(Beginning of Supplied information)
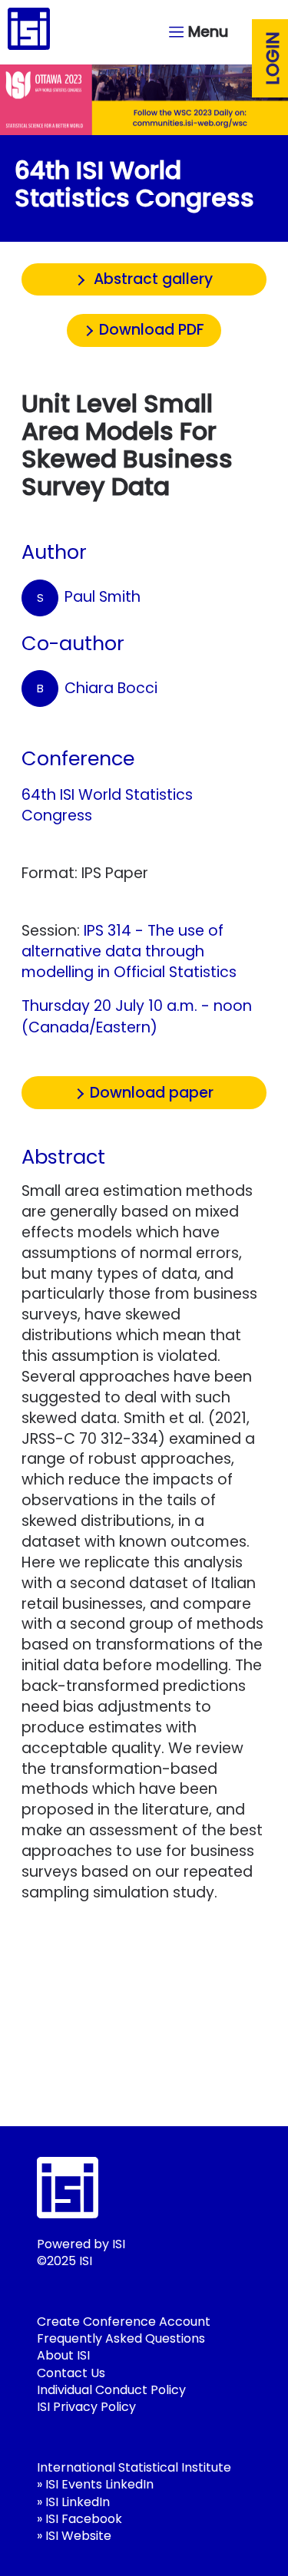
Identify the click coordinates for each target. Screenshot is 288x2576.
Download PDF (151, 329)
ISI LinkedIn (77, 2502)
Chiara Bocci (97, 688)
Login (272, 58)
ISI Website (78, 2536)
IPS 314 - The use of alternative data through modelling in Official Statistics (129, 951)
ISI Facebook (83, 2519)
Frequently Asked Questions (121, 2338)
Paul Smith (89, 596)
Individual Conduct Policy (111, 2390)
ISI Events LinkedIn (99, 2484)
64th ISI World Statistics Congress (107, 805)
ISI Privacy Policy (86, 2407)
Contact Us (71, 2373)
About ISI (63, 2355)
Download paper (152, 1092)
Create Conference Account (123, 2321)
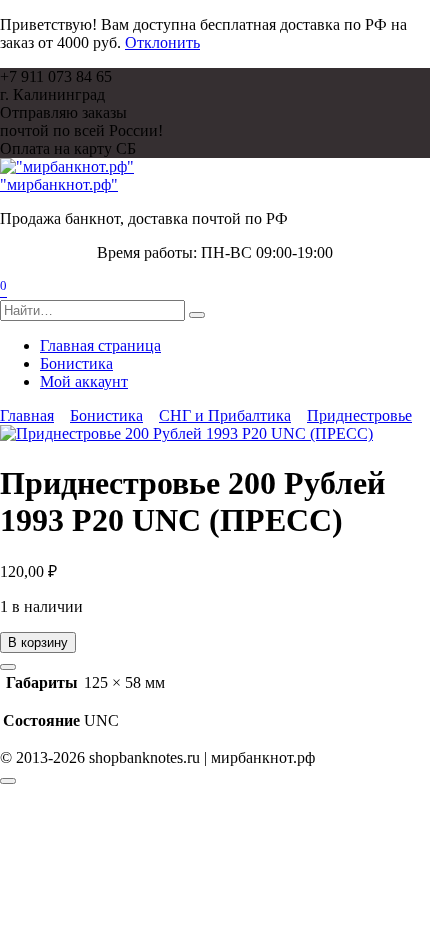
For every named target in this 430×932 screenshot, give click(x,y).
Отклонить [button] (162, 42)
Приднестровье (359, 415)
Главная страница (100, 345)
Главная (27, 415)
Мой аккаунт (84, 381)
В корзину (38, 642)
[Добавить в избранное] (8, 667)
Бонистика (76, 363)
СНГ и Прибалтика (225, 415)
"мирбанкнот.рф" (59, 184)
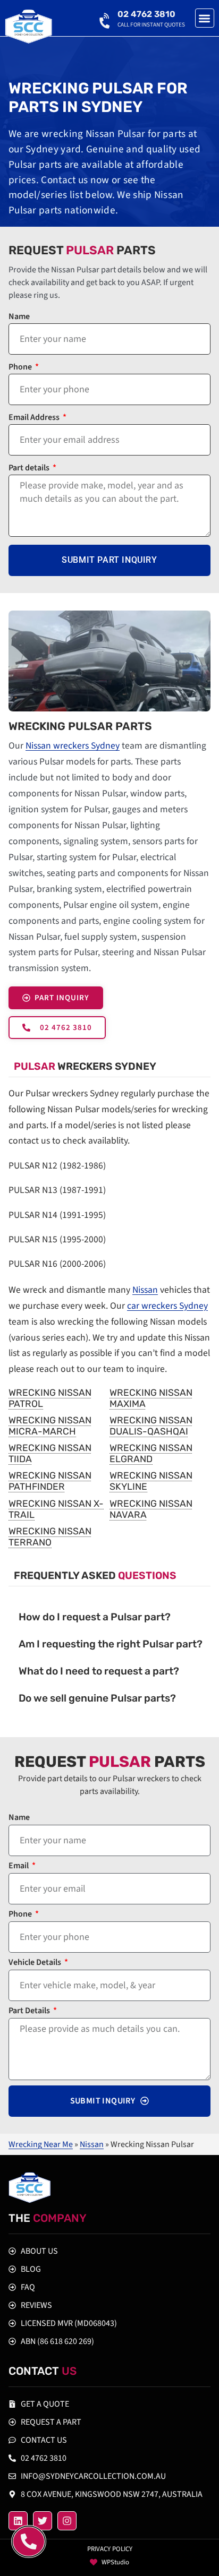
(End of Supplied information)
• Your assignment: Pull every line holding "Statistics" out of the records.

• Exercise result:
IPS 314 - The use of alternative data through modelling in Official Statistics (129, 951)
64th ISI World Statistics Congress (107, 805)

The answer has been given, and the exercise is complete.